JPC: JChem Postgres Cartridge architecture does not require this kind of identification.

Tables, indexing

JOC: handles regular Oracle tables and JChem tables. The CREATE INDEX statement using indextype jc_idxtype generates index tables, which make JChem be able to function (e.g., be able to run searches).

JPC: does not handle JChem tables; exclusively regular Postgres tables are handled. The column for storing the chemical structures must be Molecule type. CREATE INDEX using chemindex or sortedchemindex makes the JChem search processes run faster; however, searching in unindexed tables is also possible.

Import

JOC: Import function only into JChem tables is provided, but not into regular Oracle tables.
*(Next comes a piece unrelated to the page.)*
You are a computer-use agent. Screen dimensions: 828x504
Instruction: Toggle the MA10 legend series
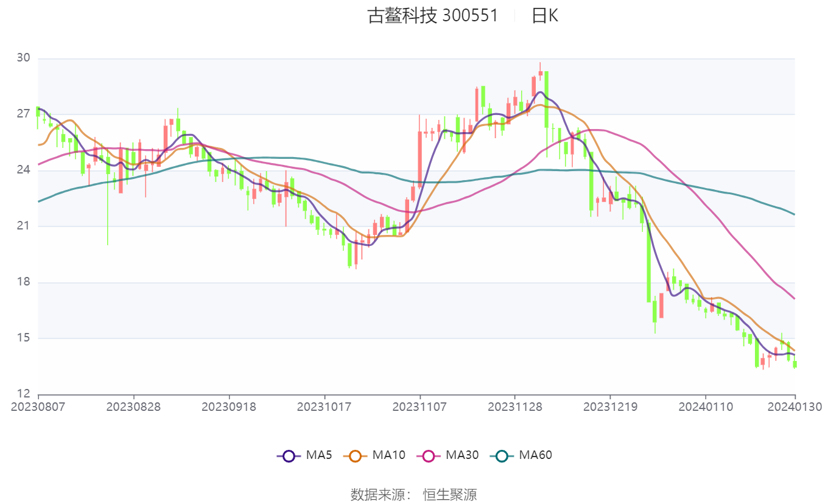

JPC: SDF file import into regular Postgres tables is supported. See detailed information in JChem PostgreSQL Cartridge Manual.

Table settings / CREATE INDEX parameters in JOC vs. molecule types in JPC

JOC: The table settings of JChem tables define how the molecules in the table will be interpreted:

  • table types molecule, any structure, reaction, query structure, markush library standardization (default or customized)

  • assume absolute stereo (default: yes, but can be set to ‘no’)

  • filter out duplicates

  • duplicate search uses tautomers

In the case of regular Oracle tables the above settings can be applied as CREATE INDEX parameters.

JPC: There are no table settings.

  • table types do not exist

  • The required standardization has to be set in the molecule type files. The name of the molecule type file has to be applied as a parameter of the Molecule column type. See details in JChem PostgreSQL Cartridge Manual.

  • assume absolute stereo - we exclusively support absolute stereo interpretation

  • filter out duplicates is not provided

Search engine

JOC: search engine of JChem Base is used

JPC: search is based on a newly developed search engine

Search types

JOC: search types can be set using the t parameter of the jc_compare operator; duplicate, substructure, full structure, full fragment, superstructure, and similarity search are supported

JPC: duplicate, substructure, full fragment, superstructure, and similarity search are supported. Full structure search is not supported.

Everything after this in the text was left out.